Appuntamento nel borgo sannita con la rappresentazione della vita di San Vito, di Santa Rita e di San Sebastiano, patrono del paese.
Ad agosto a Santa Croce del Sannio va in scena il teatro religioso. In uno sforzo organizzativo che vede il coinvolgimento del Comune, di singoli cittadini, di associazioni e della Parrocchia di Santa Maria Assunta, il borgo riesce a mettere in scena ben tre drammi a tema sacro incentrati su figure di santi particolarmente amati dai santacrocesi e verso i quali ferve inossidabile la devozione popolare.
I personaggi delle rappresentazioni sono interpretati da persone comuni che nella vita svolgono i più svariati mestieri ma che sono anche appassionati di teatro e periodicamente indossano i panni di attori mettendo in scena le rappresentazioni sacre per perpetuare quella che è una antica tradizione del comune dell’Alto Sannio. È una vera staffetta tra generazioni, in cui i padri insegnano ai figli come recitare, dove i dialoghi e le battute vengono imparate perché ripetute da sempre e le si inizia ad ascoltare fin da piccoli.
7 agosto – I Misteri Sacri di San Vito Martire (5 atti)
Il 7 agosto vanno in scena le vicende del giovinetto Vito che fu martirizzato sotto l’imperatore Diocleziano. Dopo la morte della madre, viene educato nella religione cristiana da Modesto ma, scoperto e denunciato all’imperatore, si rifiuta di rinnegare Cristo. Dopo essere contesto da angeli e demoni, uscito indenne da crudeli tormenti, nel dramma sacro viene ucciso dal capo delle guardie di Diocleziano ma la sua morte porta alla conversione del carnefice.
Si hanno notizie di rappresentazioni del dramma già dal 1803 e poi a fine XIX sec. anche se la cristallizzazione del testo va fatta risalire alla prima metà del XX sec. quando il parroco don Giacomo D’Uva redasse il copione definitivo.
8 agosto – La Rosa di Roccaporena (6 tempi)
L’8 agosto si rappresenta la vita di Santa Rita da Cascia. Da adolescente sposa Paolo di Ferdinando, un nobile impegnato in faide sanguinose. Cerca con successo di mitigare l’indole brutale del marito ma quando ottiene il cambiamento interiore dell’uomo, questi viene ucciso. La consorte allora, con la sua costanza e la dimostrazione di una fede incrollabile, riesce a dissuadere i figli ed evitare che portino a compimento l’attesa vendetta.

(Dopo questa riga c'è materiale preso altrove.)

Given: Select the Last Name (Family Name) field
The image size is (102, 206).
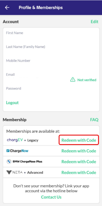Looking at the screenshot, I should click(x=51, y=49).
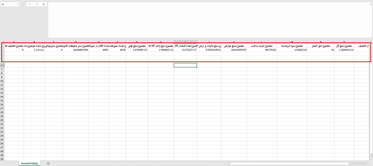Switch to the InvoiceTotally sheet tab
The width and height of the screenshot is (373, 166).
point(29,163)
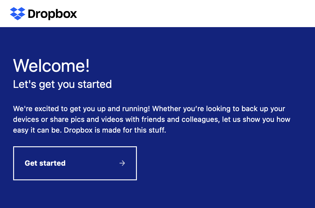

Abbandonata dai familiari, chiede di entrare nel monastero agostiniano di Cascia e solo dopo un volo notturno sui monti, viene accolta nel convento. Vive così il mistero della stigmatizzazione quando una spina della corona di Cristo le si conficca nella fronte e convive con questo segno divino sino ai momenti finali della sua esistenza terrena, dove già in punto di morte si manifestano eventi inspiegabili e miracolosi.
Il primo allestimento del dramma risale al 1977 ad opera dell’indimenticata Rita Laudati con testo teatrale di Mario Rosso.
9 agosto – Il Guerriero Cristiano (5 atti)
Sebastiano è tribuno di Diocleziano ma professa segretamente la religione cristiana. Nelle catacombe, dove i cristiani partecipano di nascosto alle funzioni religiose, ritrova la sorella da cui fu separato in giovane età dopo l’uccisione dei genitori in quanto anch’essi credenti. Denunciato all’imperatore, rifiuta più volte l’invito formulato da questi di rinunciare alla fede cristiana.
Scampato alla morte dopo essere stato trafitto dalle frecce, cerca di convertire Diocleziano ma questi lo fa uccidere dalle sue guardie.
Calpurnio, che lo aveva denunciato e perseguitato, implora alla fine il perdono di Sebastiano e dei suoi seguaci.
Il dramma fu messo in scena dall’inizio del XX secolo con testo teatrale redatto da don Giacomo D’Uva.
I drammi sacri messi in scena a Santa Croce del Sannio sono un appuntamento irrinunciabile. Per assistere o parteciparvi i lavori si fermano, le incombenze si rimandano e anche gli emigranti tornano al paese. È un’occasione per tutta la comunità per ritrovarsi. Il confine tra attori e spettatori sfuma e a volte i ruoli diventano quasi irrilevanti perché l’allestimento e la preparazione avviene grazie ad uno sforzo corale dell’intera comunità.
L’appuntamento allora è per il 7, l’8 e il 9 agosto alle ore 21:00 nel comune dell’Alto Sannio per tre serate di fede, di condivisione e di suggestione.